Las prendas de ropa desaparecieron de las manos de Mitch, padre de la difunta cantante Amy Winehouse, como agua entre los dedos. Los fans, asombrados, se llevaron remeras, joyas, anteojos y hasta una guitarra de la diva del soul que abandonó este mundo el pasado sábado por causas aún desconocidas.
"Son algunas camisetas de Amy. Esto es lo que ella hubiera querido", decía quebrado el hombre, mientras este viernes entregaba como recuerdos las prendas que fueron su fallecida hija.
Las musculosas blancas y rojas que Winehouse utilizó en distintos conciertos manchaban a la multitud que esperaba calma obtener alguno de esos fantásticos regalos frente al antiguo departamento de la estrella en Camden, al norte de Londres.
"Por favor, sigan escuchando su música y que Dios bendiga a Amy Winehouse", exclamaba un Mitch feliz por el amor que los fanáticos le siguen prodigando a su pequeña que padeció hasta el final los daños de las drogas y el alcohol.
"Estaba en una senda de autodestrucción. A pesar de que estaba luchando hasta el extremo y pensó que había prevalecido, fue demasiado lejos. Ella era una niña frágil. Creo que fue demasiado para su cuerpo y ella sucumbió", señaló al Daily Mail el rabino que ofició el funeral de la artista y que había hablado con ella de su propio final poco antes de su muerte.
Por su parte, el doctor Julian Spinks -que había revisado personalmente a la artista un día antes del trágico deceso y la había encontrado en perfecto estado de salud- reconoció a ese medio que "alguien que pasa tantos años consumiendo algo y de repente deja de hacerlo radicalmente puede quedarse inconsciente, con un fuerte riesgo de dejar de respirar y morir".
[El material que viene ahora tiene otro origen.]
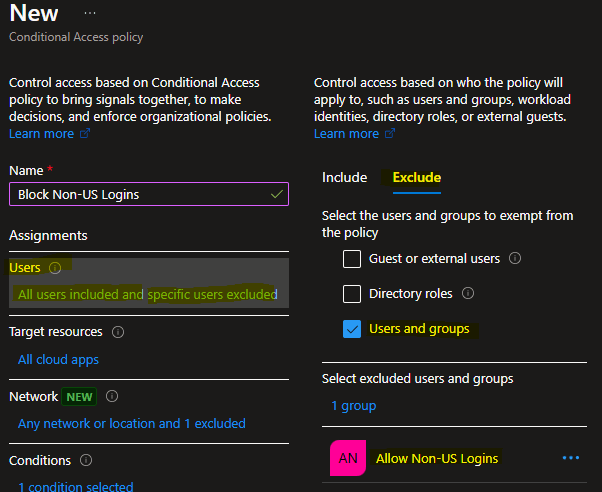Select the Exclude tab
Image resolution: width=602 pixels, height=492 pixels.
(x=416, y=178)
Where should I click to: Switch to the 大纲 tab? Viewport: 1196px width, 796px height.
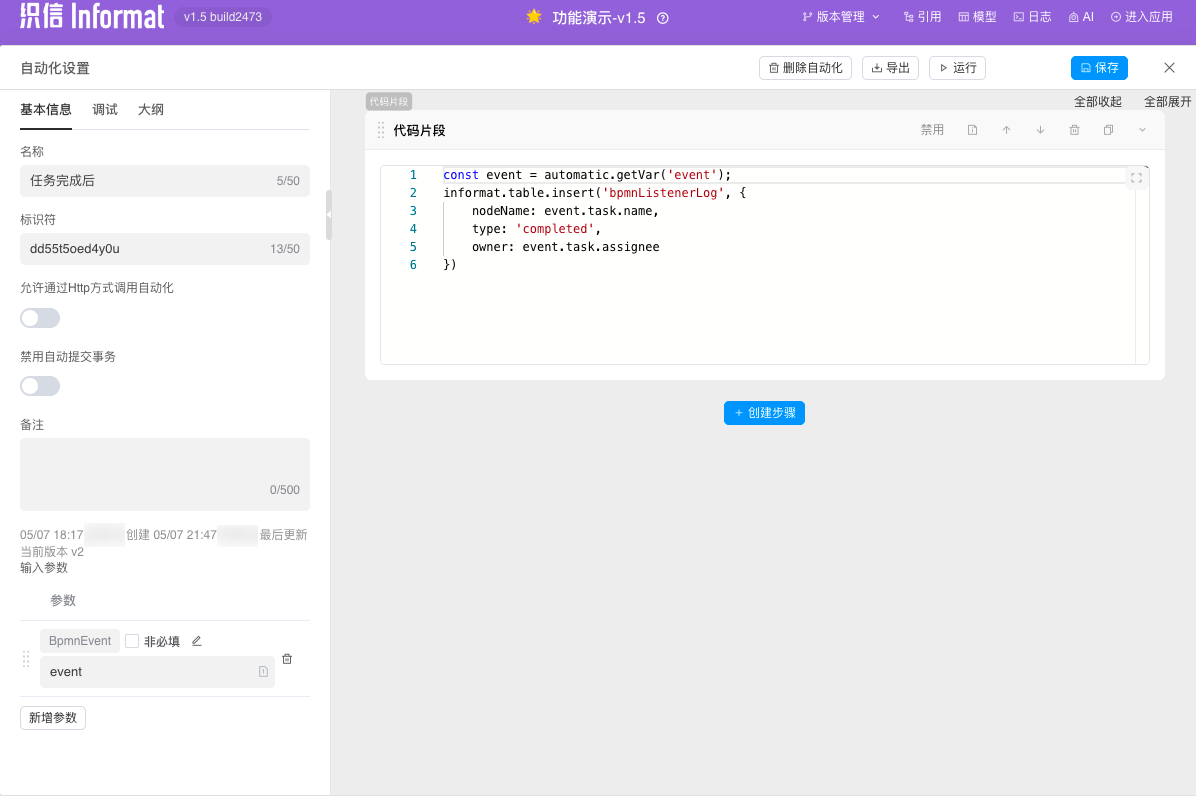point(150,110)
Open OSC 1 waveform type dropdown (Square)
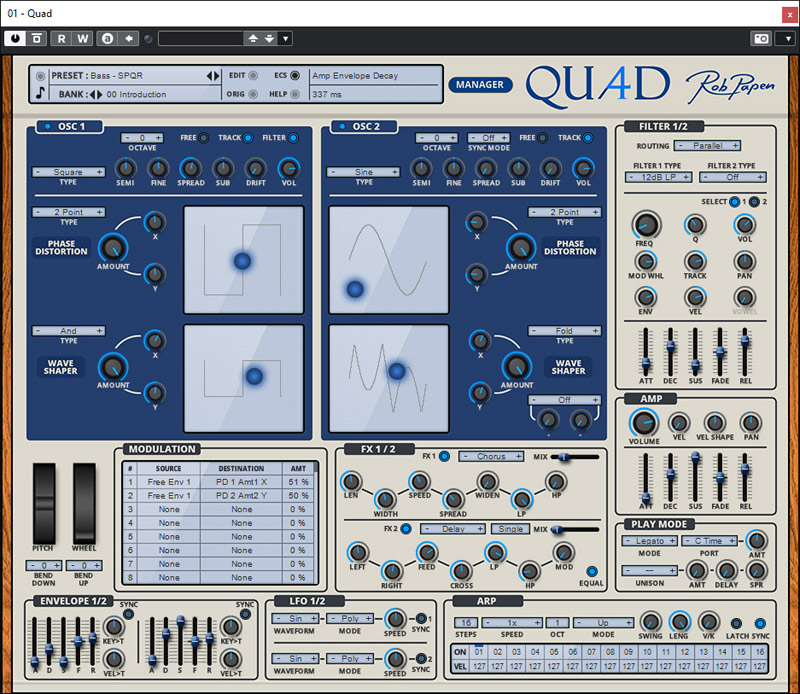 69,172
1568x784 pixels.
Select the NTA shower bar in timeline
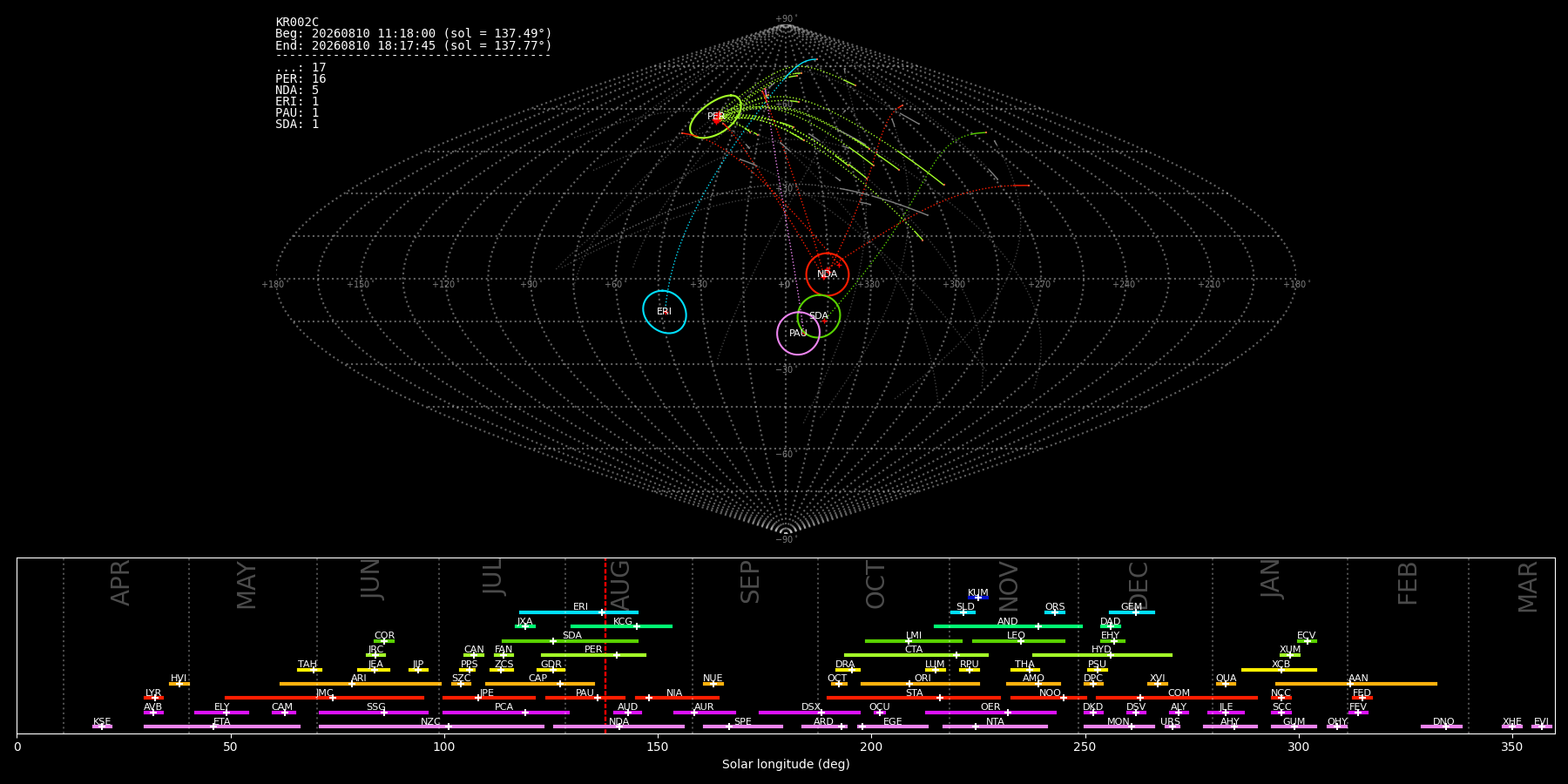(995, 727)
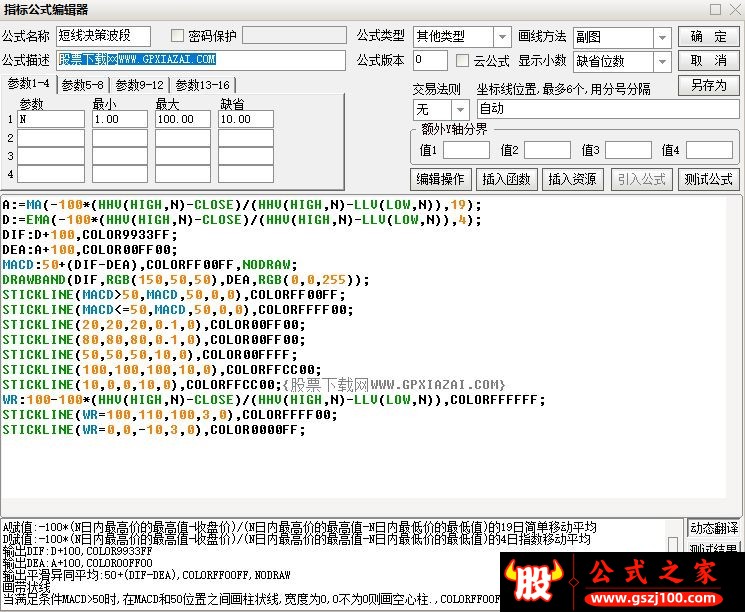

"Los médicos le habían aconsejado reducirlo gradualmente, pero Amy le contestó que podía hacerlo de esa forma -era todo o nada- su cuerpo no resistió el shock y Amy acabó por fallecer", dijo Mitch, padre de Amy, al periódico The Sun.
A pesar de las especulaciones, todavía no se conocen las causas que provocaron el pasado sábado 23 de julio el deceso de la joven de voz única. Más cuando un guardaespaldas había despedido a una Amy desintoxicada por la noche y la encontró muerta en su cama al día siguiente, sin rastros de haber consumido estupefacientes o de haber tomado bebidas etílicas.